Jake knows how to be sneaky when he wants to remain unnoticed; He waits until the techs have left the room, then stealthily prowls over to look at the man on the table. The mask has been retracted, revealing shoulder-length dark hair straggling down untidily. His eyes are dark blue and blink constantly as if the light hurts them. He’s a few years older than most of the recruits Hydra gets, but younger than Jake’s mom.
“Hey, are you okay?” Jake asks him. The man focuses on him, looking hard, as if trying to remember something familiar. “Do you want some water?”
“Water,” the man repeats, and licks his lips.
Jake takes that as a yes, finds a clean beaker in the cabinet and fills it from the tap. He holds it for the man, whose arms are still strapped down. As he drinks thirstily, Jake realizes that the man’s left arm is silvery chrome from his shoulder to his fingertips. “What happened to your arm?” he asks.
“I don’t know,” says the man when he’s finished the water. His voice is very soft, as if he doesn't use it often. “It’s always been like this.”
“Do you want to be friends?” This guy looks like he needs a friend. The techs have been so busy with all their medical stuff, he figures, that they’ve forgotten their patient is a person, too. ”My name’s Jake, what’s yours?”

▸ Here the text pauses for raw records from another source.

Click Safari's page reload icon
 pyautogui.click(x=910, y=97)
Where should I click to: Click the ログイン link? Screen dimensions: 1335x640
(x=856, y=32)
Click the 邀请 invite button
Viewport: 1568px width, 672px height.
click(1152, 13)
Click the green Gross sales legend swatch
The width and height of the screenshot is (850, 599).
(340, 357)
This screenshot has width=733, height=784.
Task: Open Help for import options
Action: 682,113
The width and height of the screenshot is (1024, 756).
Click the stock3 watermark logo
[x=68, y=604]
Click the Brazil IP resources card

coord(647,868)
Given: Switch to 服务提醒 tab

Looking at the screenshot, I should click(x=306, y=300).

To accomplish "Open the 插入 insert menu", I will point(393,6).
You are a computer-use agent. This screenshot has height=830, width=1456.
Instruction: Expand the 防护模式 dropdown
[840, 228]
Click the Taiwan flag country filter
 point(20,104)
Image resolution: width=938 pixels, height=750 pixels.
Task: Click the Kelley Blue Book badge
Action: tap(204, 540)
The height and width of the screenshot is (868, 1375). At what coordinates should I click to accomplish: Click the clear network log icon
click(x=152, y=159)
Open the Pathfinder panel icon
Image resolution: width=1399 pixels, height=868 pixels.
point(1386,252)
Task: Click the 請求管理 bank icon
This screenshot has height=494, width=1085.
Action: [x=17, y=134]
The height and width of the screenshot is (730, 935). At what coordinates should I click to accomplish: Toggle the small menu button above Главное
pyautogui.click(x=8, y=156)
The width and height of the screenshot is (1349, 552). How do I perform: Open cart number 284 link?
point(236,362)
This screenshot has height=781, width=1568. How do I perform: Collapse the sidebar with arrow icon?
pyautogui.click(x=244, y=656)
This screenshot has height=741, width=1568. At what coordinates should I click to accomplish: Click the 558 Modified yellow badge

His new friend looks sad. “I don’t know,” he whispers.
“Don’t worry, I’ll find out for you,” Jake reassures him. “It’ll be okay.”
The techs, when they return from their break, are disturbed to find him there. They turn a deaf ear to his questions and hustle him out of the room, but Jake doesn’t forget the blue-eyed man with the silver arm, or the promise he made to find his name.
Jake keeps his promise. It doesn’t happen right away, and in the process, he finds out a lot of other things. He and the man in the iron mask have a lot in common, including the people who have been lying to them.